A l’approche des Jeux Olympiques et Paralympiques de Pyeongchang en Corée du Sud qui se tiendront respectivement du 9 au 25 février et du 10 au 18 mars, les tensions dans la péninsule coréenne semblent être redescendues d’un cran. En effet, pour la première fois depuis 2015, coréens du nord et du sud se sont retrouvés à la table des négociations le mardi 9 janvier pour parler de la participation de la Corée du Nord aux Jeux Olympiques cet hiver.

Le sport comme outil diplomatique

Les Jeux Olympiques sont souvent l’occasion d’une diplomatie du sport où les Etats dépassent leurs divergences au nom d’un événement sportif international. Comme l’a rappelé dernièrement Pascal Boniface si, ce ne sont pas les Jeux olympiques qui vont ramener la paix, une paix durable entre les deux pays, mais c’est un moyen de faire baisser les tensions[1]. En outre, ce n’est pas la première fois que les deux Etats utilisent ce canal pour maintenir des relations diplomatiques. En effet, le sport a une vertu symbolique forte incarnant le respect et le fairplay dont les retombées positives peuvent être exploitées par la diplomatie. La Corée du Sud et la Corée du Nord ont ainsi utilisé le sport comme moyen de communication indirecte entre leurs deux gouvernements et a constitué un élément structurant du dialogue intercoréen dans le passé. En effet, Séoul rejoignit le CIO (Comité International Olympique) en 1947, suivi une décennie plus tard par Pyongyang, en 1957. Ainsi, les premiers échanges entre les deux Corées se sont opérés par l’intermédiaire du CIO. Les « premiers échanges sportifs » auraient eu lieu en 1956, même si le premier dialogue sportif eut véritablement lieu qu’en 1963, le 24 janvier à Lausanne en suisse, siège du CIO. Néanmoins, si les contacts se sont multipliés dans ce cadre, les résultats concrets de ces dialogues sont plus mitigés. Par exemple, en 1990, pour les Jeux asiatiques de Pékin, la volonté de créer une équipe commune s’était soldée par un échec. « La diplomatie intercoréenne du sport a davantage permis de multiplier les interactions entre les deux Corées que d’apporter des résultats concrets » explique le chercheur Jung Giwoong[2].

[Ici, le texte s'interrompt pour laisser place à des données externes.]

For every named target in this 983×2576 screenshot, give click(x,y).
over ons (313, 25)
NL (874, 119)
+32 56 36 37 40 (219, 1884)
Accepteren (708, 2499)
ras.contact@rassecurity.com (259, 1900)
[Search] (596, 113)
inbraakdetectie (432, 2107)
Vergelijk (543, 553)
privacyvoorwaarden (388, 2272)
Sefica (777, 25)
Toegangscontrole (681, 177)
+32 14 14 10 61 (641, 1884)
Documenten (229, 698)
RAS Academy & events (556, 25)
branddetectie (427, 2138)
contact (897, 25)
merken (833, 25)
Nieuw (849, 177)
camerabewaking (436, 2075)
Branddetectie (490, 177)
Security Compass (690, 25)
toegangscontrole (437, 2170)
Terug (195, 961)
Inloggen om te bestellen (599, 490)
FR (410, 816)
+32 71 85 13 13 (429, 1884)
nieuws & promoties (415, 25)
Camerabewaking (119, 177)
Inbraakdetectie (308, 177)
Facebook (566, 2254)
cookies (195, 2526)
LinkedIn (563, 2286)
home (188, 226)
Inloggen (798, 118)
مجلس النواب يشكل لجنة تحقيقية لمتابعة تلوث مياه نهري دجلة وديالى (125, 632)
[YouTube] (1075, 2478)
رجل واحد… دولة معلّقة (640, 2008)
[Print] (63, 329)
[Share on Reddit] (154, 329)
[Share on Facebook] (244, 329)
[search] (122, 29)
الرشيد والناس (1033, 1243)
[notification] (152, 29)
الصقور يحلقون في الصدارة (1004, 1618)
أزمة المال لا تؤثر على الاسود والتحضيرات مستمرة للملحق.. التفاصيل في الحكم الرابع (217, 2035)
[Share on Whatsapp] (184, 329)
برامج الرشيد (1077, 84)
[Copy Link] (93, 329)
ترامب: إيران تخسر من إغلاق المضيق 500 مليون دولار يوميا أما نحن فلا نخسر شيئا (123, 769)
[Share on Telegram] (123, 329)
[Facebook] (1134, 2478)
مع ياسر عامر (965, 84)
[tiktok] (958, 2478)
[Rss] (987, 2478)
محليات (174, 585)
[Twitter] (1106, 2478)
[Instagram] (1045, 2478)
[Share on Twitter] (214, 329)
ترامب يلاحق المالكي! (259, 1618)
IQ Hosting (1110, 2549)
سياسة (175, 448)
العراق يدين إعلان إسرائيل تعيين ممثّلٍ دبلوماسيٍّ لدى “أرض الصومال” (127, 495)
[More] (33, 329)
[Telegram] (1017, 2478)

Le report des exercices militaires après les jeux

De la même façon, conforme à tradition antique de l’ekeiria, c’est à dire à une trêve dans les conflits sept jours avant et après les épreuves sportives, le président du comité d’organisation des jeux olympiques et paralympiques Lee Hee-beom a proposé le report des exercices miliaires interalliés, ce qui fut validé par Donald Trump le 4 janvier dernier lors d’une conversation téléphonique avec son homologue sud coréen. Ces exercices, appelés Key Resolve et Foal Eagle, sont présentés comme des exercices purement défensifs qui visent à rendre opérationnelle l’interopérabilité entre les troupes américaine et sud coréenne en cas d’attaque de la Corée du Nord. Néanmoins, ces exercices sont souvent générateurs de tensions dans la péninsule puisqu’ils sont interprétés comme de graves provocations pour la Corée du Nord qui y répond généralement par un acte fort, comme un lancement de missile par exemple. En 2017, la Chine avait soutenu la stratégie de « Freeze for Freeze », le « gel contre gel », à savoir l’arrêt du programme nucléaire nord coréen en échange de la fin des exercices militaires américano-sud-coréens. Cette stratégie est toujours refusée pour les Etats Unis, arguant la nécessité de l’entrainement pour ses forces. Néanmoins il semble paradoxalement que cette stratégie s’applique de facto pendant la période Olympique où les tensions se sont apaisées selon les prédicateurs du CSIS « Beyond Parallel ».

Une rencontre de haut niveau à Panmunjom

C’est dans ce contexte qu’une rencontre de haut niveau eut lieu mardi 9 janvier dans village de la paix de Panmunjom. Deux délégations de cinq dignitaires chacune étaient menées d’une part par Ri Son-gwon, le chef de la délégation nord-coréenne et d’autre part par Cho Myoung-gyon, ministre de l’Unification. Ri Son-gwon est un colonel de l’armée nord-coréenne qui a souvent représenté son pays lors des pourparlers militaires entre les deux pays pendant l’administration libérale de Roh Moo-hyun et lorsque les tensions se sont progressivement intensifiées les années suivantes. Il a été aperçu à 27 réunions tenues entre les deux Corées depuis 2004. Ri est également membre de la Commission diplomatique de l’Assemblée populaire suprême, la commission des affaires étrangères de la Corée du Nord qui a été relancée après 19 ans en avril 2017. Cho Myoung-gyon[3], quant à lui, a passé environ vingt huit ans de sa carrière au ministère de l’Unification (MOU). Lors de son investiture en juillet dernier, il a fait savoir sa volonté d’améliorer les relations intercoréennes notamment en rouvrant le canal de communication avec le Nord. Il soutient également la réouverture du complexe industriel de Kaesong en promettant par ailleurs que le gouvernement chercherait activement à fournir un soutien supplémentaire aux entreprises ayant subi d’importantes pertes à cause de sa fermeture. Ainsi, ce sont donc des délégations avec des autorités expérimentées dans ce type d’exercice. La présence des ministères des sports et des responsables des comités olympiques rappelle également que l’ordre du jour principal reste la participation nord-coréenne aux Jeux Olympiques de PyeongChang. Les discussions se sont concentrées autour de l’organisation de la venue d’une délégation nord coréenne au Sud notamment sur la taille de la délégation, sa composition – la Corée du Nord souhaite envoyer une troupe artistique ou une équipe de démonstration de Taekwondo – .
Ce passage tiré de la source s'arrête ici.